PROVIDED MATERIAL:
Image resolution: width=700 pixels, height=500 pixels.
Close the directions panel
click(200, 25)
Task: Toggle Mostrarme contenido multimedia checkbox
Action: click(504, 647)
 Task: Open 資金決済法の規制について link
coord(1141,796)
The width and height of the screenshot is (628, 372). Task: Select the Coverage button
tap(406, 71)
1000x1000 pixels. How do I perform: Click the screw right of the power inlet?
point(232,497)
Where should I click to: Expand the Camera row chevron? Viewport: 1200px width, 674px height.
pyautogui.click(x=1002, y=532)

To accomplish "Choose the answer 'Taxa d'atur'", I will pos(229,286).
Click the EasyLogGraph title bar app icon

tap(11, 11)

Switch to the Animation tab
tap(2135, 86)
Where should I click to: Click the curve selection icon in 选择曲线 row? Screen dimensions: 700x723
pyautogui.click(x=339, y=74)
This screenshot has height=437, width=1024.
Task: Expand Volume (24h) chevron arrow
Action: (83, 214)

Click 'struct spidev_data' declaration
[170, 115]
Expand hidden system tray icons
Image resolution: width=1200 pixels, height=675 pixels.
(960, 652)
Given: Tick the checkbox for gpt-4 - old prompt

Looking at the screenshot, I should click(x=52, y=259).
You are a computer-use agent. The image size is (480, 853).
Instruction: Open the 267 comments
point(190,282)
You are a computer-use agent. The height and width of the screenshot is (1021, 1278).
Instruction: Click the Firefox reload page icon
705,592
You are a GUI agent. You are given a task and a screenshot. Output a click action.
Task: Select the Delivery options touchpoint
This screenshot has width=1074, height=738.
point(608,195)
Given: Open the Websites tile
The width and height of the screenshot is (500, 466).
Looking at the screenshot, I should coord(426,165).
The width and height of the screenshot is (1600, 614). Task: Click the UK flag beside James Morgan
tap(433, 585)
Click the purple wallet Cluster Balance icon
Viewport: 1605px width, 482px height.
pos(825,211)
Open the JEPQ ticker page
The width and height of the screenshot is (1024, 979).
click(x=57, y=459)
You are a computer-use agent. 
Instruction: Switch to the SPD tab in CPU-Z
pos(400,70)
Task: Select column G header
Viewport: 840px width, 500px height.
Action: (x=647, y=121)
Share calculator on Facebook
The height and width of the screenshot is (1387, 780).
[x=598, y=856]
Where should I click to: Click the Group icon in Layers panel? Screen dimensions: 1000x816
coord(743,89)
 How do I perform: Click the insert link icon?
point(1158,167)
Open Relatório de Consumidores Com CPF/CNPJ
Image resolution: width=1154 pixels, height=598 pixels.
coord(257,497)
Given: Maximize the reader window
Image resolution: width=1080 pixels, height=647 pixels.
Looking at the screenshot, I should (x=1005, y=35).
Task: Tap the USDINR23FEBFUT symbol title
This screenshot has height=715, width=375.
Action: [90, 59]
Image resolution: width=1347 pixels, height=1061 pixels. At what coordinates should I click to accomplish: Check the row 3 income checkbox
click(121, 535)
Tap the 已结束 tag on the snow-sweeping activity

WHAT IS NEEDED: Can you reproduce all of the material above, substituting "Viewport" with "Window" everywhere it occurs and keeping everything else unchanged?

RESPONSE TO THE TASK:
Image resolution: width=700 pixels, height=500 pixels.
Close the directions panel
click(200, 25)
Task: Toggle Mostrarme contenido multimedia checkbox
Action: click(504, 647)
 Task: Open 資金決済法の規制について link
coord(1141,796)
The width and height of the screenshot is (628, 372). Task: Select the Coverage button
tap(406, 71)
1000x1000 pixels. How do I perform: Click the screw right of the power inlet?
point(232,497)
Where should I click to: Expand the Camera row chevron? Window: 1200px width, 674px height.
pyautogui.click(x=1002, y=532)

To accomplish "Choose the answer 'Taxa d'atur'", I will pos(229,286).
Click the EasyLogGraph title bar app icon

tap(11, 11)

Switch to the Animation tab
tap(2135, 86)
Where should I click to: Click the curve selection icon in 选择曲线 row? Screen dimensions: 700x723
pyautogui.click(x=339, y=74)
This screenshot has height=437, width=1024.
Task: Expand Volume (24h) chevron arrow
Action: (83, 214)

Click 'struct spidev_data' declaration
[170, 115]
Expand hidden system tray icons
Image resolution: width=1200 pixels, height=675 pixels.
(960, 652)
Given: Tick the checkbox for gpt-4 - old prompt

Looking at the screenshot, I should click(x=52, y=259).
You are a computer-use agent. The image size is (480, 853).
Instruction: Open the 267 comments
point(190,282)
You are a computer-use agent. The height and width of the screenshot is (1021, 1278).
Instruction: Click the Firefox reload page icon
705,592
You are a GUI agent. You are given a task and a screenshot. Output a click action.
Task: Select the Delivery options touchpoint
This screenshot has width=1074, height=738.
point(608,195)
Given: Open the Websites tile
The width and height of the screenshot is (500, 466).
Looking at the screenshot, I should coord(426,165).
The width and height of the screenshot is (1600, 614). Task: Click the UK flag beside James Morgan
tap(433, 585)
Click the purple wallet Cluster Balance icon
Window: 1605px width, 482px height.
pos(825,211)
Open the JEPQ ticker page
The width and height of the screenshot is (1024, 979).
click(x=57, y=459)
You are a computer-use agent. 
Instruction: Switch to the SPD tab in CPU-Z
pos(400,70)
Task: Select column G header
Window: 840px width, 500px height.
Action: (x=647, y=121)
Share calculator on Facebook
The height and width of the screenshot is (1387, 780).
[x=598, y=856]
Where should I click to: Click the Group icon in Layers panel? Screen dimensions: 1000x816
coord(743,89)
 How do I perform: Click the insert link icon?
point(1158,167)
Open Relatório de Consumidores Com CPF/CNPJ
Image resolution: width=1154 pixels, height=598 pixels.
coord(257,497)
Given: Maximize the reader window
Image resolution: width=1080 pixels, height=647 pixels.
Looking at the screenshot, I should (x=1005, y=35).
Task: Tap the USDINR23FEBFUT symbol title
This screenshot has height=715, width=375.
Action: [90, 59]
Image resolution: width=1347 pixels, height=1061 pixels. At what coordinates should I click to accomplish: Check the row 3 income checkbox
click(121, 535)
Tap the 已结束 tag on the snow-sweeping activity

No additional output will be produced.